Task instructions: From the entries below, print exactly the span beginning with the line holding "Screen dimensions: 640x393" and ending with the line holding "The image size is (765, 525).", endpoints included, and skip any pictures.

Exercise materials:
------------------------------------

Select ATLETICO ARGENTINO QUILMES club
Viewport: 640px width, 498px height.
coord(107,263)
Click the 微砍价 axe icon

------------------------------------

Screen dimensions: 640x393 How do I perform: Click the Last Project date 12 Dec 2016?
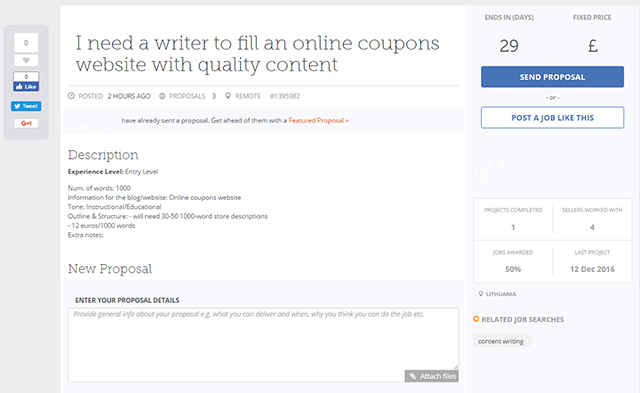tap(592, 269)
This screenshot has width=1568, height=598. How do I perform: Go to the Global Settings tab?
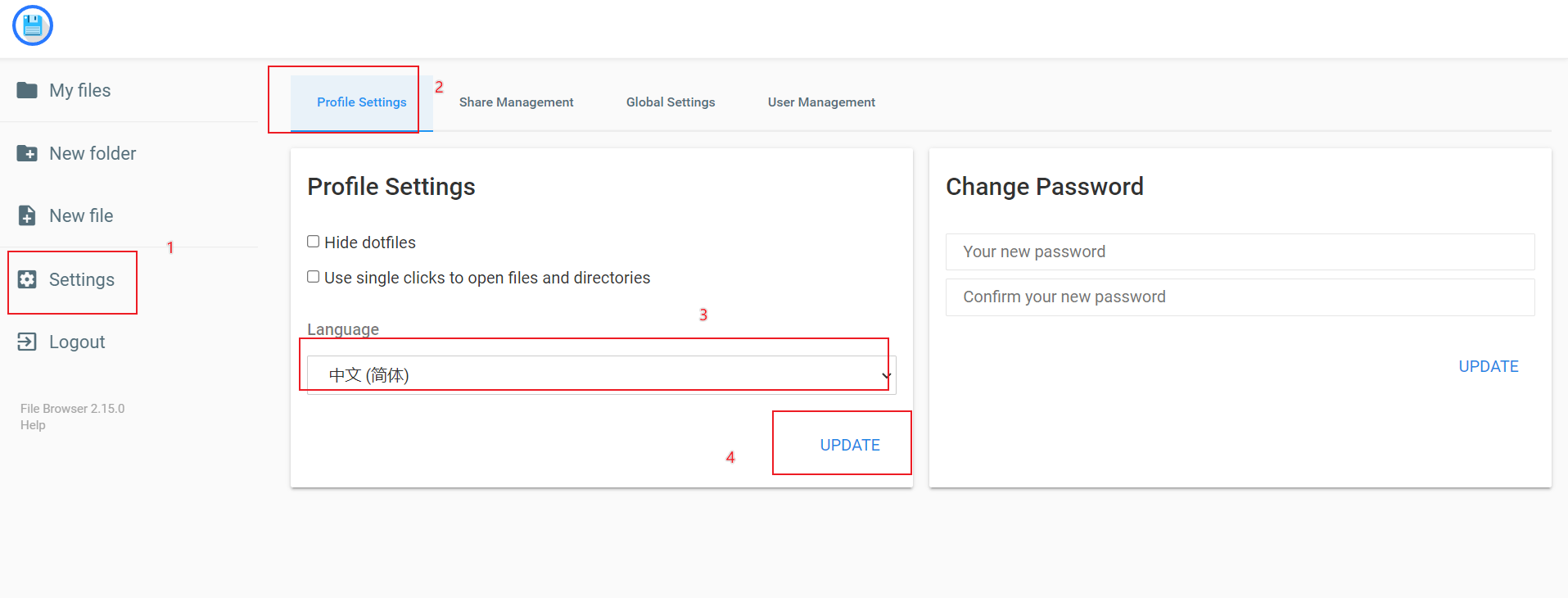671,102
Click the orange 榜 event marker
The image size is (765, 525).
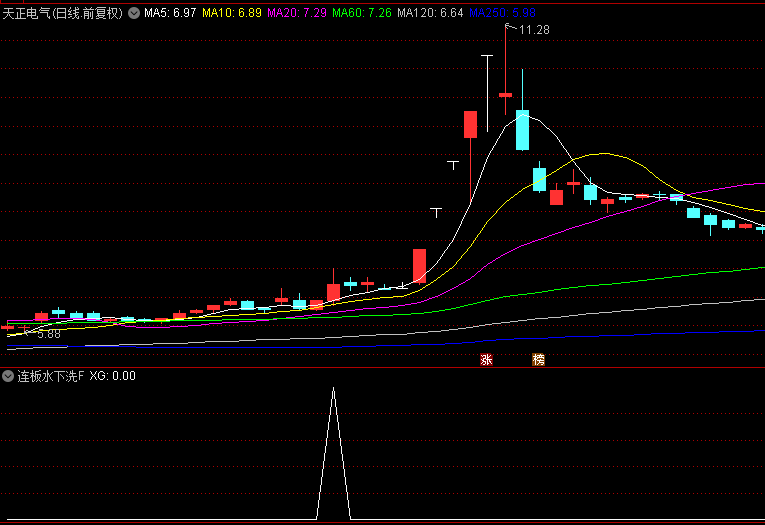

------------------------------------

Result below:
Screen dimensions: 640x393 How do I perform: Click the Last Project date 12 Dec 2016?
tap(592, 269)
This screenshot has width=1568, height=598. How do I perform: Go to the Global Settings tab?
671,102
Click the orange 榜 event marker
The image size is (765, 525).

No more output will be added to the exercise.